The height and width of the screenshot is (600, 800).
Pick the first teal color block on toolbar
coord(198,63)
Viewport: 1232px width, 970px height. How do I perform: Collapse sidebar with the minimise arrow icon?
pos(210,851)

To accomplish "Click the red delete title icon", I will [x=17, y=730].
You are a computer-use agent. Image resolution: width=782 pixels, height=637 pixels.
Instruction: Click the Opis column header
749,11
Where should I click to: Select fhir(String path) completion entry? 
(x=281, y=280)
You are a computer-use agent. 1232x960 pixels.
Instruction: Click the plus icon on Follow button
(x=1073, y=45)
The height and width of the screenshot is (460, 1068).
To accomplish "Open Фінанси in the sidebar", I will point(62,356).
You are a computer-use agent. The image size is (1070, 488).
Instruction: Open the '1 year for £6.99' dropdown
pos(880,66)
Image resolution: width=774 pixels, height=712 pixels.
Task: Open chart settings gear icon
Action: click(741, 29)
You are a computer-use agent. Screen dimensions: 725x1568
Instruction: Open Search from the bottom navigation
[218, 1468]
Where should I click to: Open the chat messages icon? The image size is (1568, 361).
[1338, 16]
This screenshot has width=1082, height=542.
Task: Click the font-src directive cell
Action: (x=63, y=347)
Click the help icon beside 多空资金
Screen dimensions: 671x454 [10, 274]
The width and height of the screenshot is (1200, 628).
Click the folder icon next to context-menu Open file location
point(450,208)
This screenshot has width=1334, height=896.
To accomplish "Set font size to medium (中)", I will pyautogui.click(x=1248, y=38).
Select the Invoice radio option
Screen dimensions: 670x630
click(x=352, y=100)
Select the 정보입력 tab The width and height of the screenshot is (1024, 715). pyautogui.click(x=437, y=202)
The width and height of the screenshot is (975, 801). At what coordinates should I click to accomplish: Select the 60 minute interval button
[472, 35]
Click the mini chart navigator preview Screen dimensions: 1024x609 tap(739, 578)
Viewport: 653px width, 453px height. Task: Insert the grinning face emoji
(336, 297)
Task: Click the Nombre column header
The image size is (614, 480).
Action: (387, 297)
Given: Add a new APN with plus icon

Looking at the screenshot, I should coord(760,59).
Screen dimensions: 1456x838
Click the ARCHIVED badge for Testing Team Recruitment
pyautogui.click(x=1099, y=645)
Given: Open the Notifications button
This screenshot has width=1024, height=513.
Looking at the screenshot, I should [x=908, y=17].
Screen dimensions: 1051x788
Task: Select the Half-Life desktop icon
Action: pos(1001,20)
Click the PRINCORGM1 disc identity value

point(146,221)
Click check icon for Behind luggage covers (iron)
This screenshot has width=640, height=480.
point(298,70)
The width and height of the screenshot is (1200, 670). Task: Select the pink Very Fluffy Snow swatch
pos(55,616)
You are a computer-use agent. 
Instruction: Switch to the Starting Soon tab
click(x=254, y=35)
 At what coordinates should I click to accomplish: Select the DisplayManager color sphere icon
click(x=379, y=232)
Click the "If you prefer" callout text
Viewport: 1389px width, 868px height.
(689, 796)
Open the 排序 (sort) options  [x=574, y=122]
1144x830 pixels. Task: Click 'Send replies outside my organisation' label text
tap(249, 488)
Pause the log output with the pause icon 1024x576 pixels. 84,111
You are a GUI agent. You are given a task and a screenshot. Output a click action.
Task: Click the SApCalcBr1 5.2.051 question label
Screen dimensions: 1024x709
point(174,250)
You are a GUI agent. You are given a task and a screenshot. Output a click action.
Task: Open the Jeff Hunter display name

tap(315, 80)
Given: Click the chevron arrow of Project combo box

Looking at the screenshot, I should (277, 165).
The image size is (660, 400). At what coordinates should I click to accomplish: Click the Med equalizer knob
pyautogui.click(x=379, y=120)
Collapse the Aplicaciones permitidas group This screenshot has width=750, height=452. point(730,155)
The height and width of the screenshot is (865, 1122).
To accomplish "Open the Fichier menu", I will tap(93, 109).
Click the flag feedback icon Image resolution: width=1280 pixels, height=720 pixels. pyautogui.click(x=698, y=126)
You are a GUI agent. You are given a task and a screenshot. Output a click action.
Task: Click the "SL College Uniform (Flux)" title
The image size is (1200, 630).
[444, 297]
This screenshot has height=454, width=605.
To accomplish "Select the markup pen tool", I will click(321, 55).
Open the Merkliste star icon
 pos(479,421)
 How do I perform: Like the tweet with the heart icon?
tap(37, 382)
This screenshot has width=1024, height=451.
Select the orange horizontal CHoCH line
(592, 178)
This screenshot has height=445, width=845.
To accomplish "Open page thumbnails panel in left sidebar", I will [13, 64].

What the exercise asks.
Within the material above, output exactly the lines from the one with "Screen dimensions: 1024x709" through the one with "Collapse the Aplicaciones", end lines included, and nothing besides.

Final answer.
Screen dimensions: 1024x709
point(174,250)
You are a GUI agent. You are given a task and a screenshot. Output a click action.
Task: Open the Jeff Hunter display name

tap(315, 80)
Given: Click the chevron arrow of Project combo box

Looking at the screenshot, I should (277, 165).
The image size is (660, 400). At what coordinates should I click to accomplish: Click the Med equalizer knob
pyautogui.click(x=379, y=120)
Collapse the Aplicaciones permitidas group This screenshot has width=750, height=452. point(730,155)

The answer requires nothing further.